-- WHAT YOU ARE ASKED TO DO --
Reproduce exactly the line that contains "The image size is (534, 448)." and every line after it through the end of the records below, leaving out all pictures.

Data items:
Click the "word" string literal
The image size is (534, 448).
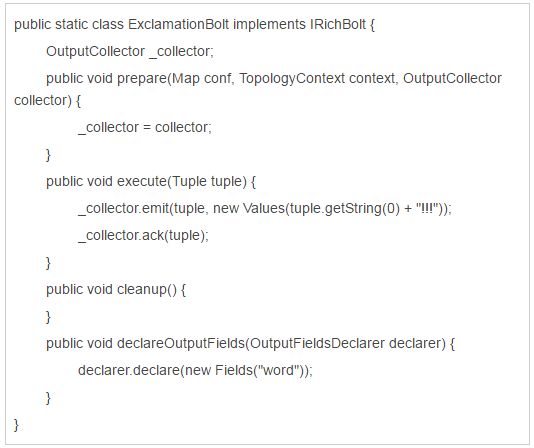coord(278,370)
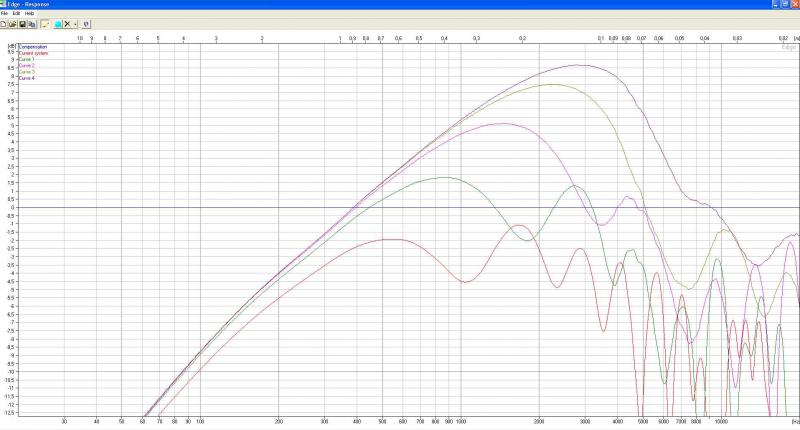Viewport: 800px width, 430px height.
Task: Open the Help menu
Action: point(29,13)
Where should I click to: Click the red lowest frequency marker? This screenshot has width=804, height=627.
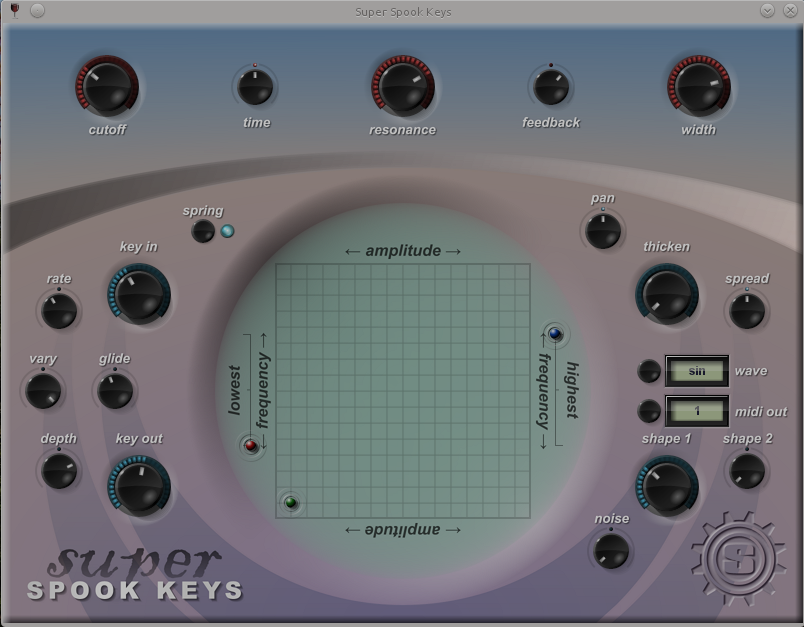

-- RESPONSE TO THIS EXERCISE --
The image size is (534, 448).
coord(278,370)
Viewport: 800px width, 430px height.
Task: Open the Help menu
Action: point(29,13)
Where should I click to: Click the red lowest frequency marker? This screenshot has width=804, height=627.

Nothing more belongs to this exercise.